Extracted material

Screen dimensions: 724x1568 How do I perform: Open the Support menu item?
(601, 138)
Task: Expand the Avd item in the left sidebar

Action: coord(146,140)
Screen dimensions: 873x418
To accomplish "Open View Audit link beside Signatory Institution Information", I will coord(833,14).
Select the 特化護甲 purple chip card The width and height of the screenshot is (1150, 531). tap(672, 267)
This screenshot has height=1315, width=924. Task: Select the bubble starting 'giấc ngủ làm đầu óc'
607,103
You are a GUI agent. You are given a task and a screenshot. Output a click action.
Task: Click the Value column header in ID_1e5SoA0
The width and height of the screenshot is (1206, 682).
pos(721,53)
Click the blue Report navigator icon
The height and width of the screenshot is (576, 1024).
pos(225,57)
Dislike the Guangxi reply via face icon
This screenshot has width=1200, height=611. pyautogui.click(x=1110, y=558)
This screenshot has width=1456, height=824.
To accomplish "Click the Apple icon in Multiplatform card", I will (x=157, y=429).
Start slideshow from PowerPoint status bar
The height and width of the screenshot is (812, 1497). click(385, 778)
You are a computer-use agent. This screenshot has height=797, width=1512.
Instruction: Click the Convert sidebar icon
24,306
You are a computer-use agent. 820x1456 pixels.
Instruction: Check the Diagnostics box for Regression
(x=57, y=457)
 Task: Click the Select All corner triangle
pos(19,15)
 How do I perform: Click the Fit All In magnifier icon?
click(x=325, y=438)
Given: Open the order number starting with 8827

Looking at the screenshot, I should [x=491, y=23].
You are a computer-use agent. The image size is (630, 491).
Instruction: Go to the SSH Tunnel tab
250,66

Instructions to follow
Take every line from the one containing "This screenshot has width=1456, height=824." to the end of the listing and output it exactly, with nothing else.

Written reply
This screenshot has width=1456, height=824.
To accomplish "Click the Apple icon in Multiplatform card", I will (x=157, y=429).
Start slideshow from PowerPoint status bar
The height and width of the screenshot is (812, 1497). click(385, 778)
You are a computer-use agent. This screenshot has height=797, width=1512.
Instruction: Click the Convert sidebar icon
24,306
You are a computer-use agent. 820x1456 pixels.
Instruction: Check the Diagnostics box for Regression
(x=57, y=457)
 Task: Click the Select All corner triangle
pos(19,15)
 How do I perform: Click the Fit All In magnifier icon?
click(x=325, y=438)
Given: Open the order number starting with 8827

Looking at the screenshot, I should [x=491, y=23].
You are a computer-use agent. The image size is (630, 491).
Instruction: Go to the SSH Tunnel tab
250,66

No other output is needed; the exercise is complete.